### Text segment
** Start **

The ultimate legitimacy of any voting process is its transparency.

It's becoming increasingly difficult to see clearly through the College Football Playoff Selection Committee's methodology.

As respected and experienced as the 12-person committee may be, it specializes in secrecy -- behind closed doors, curtains drawn. That's not necessarily bad when you consider the media cottage industry that has grown up around the mystery surrounding the weekly rankings.

That's part of the problem. That slice of a $7 billion enterprise remains a mystery. In fact, college football's now 80-year-old weekly poll evaluation of its teams has never been more subjective.

We get no CFP vote totals, ala the AP Top 25 and Coaches Poll. Worse, there are no individual votes released.

Condoleezza Rice faced world-changing events as U.S. secretary of state. Is it too much asking to see her top 25 ballot this week?

My point is the CFP's point. Sure, it will all eventually work itself out. So what's the big deal? These aren't world-changing events.

Once a week, chairman Kirby Hocutt emerges to tell us something similar to "it was really close between the No. 4 and No. 5 teams," or "the committee deliberated hard about Boise State."

Worse, we've been conditioned to accept this one-voice approach. Trust us, say these accomplished politicians, academicians, administrators and coaches.

Perhaps. But Tuesday night promises to be the most controversial weekly rankings in the CFP's short history. With three of the top four losing on the same day for the first time in 31 years, there are all sorts of possibilities.

With three weeks to go until pick 'em day, there are only two undefeated teams. Nine others have one loss. Six of those nine are in Power Five conferences.

All of it includes the real possibility of at least one team that doesn't win its conference playing for the national championship.

Prepare for seismic outrage if, for example, the committee ranks Louisville ahead of Clemson this week. AP voters have already done so.

** End **

### Available data
** Start **

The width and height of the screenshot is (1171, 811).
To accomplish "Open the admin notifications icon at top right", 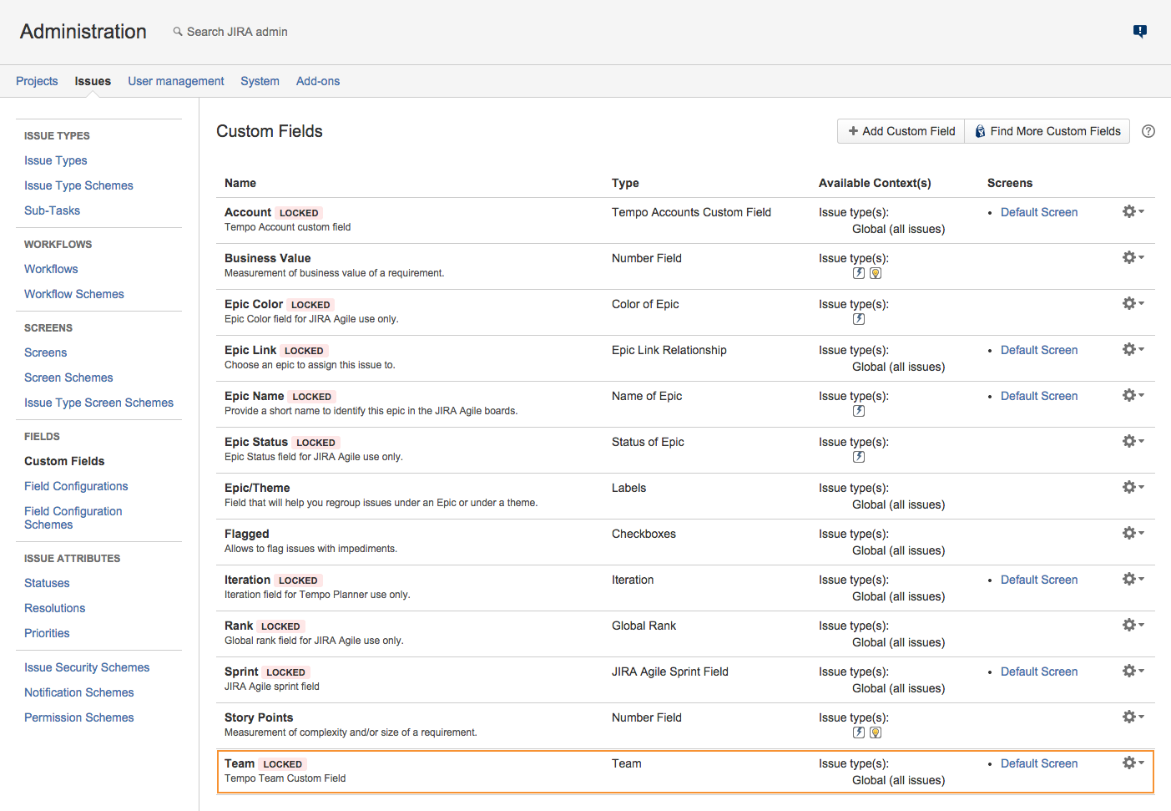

** End **

### Work required
Extract the passage from the column on the College Football Playoff selection committee starting at "Worse, we've been" and ending at "sorts of possibilities.", copying it word for word.

### Result of this task
Worse, we've been conditioned to accept this one-voice approach. Trust us, say these accomplished politicians, academicians, administrators and coaches.

Perhaps. But Tuesday night promises to be the most controversial weekly rankings in the CFP's short history. With three of the top four losing on the same day for the first time in 31 years, there are all sorts of possibilities.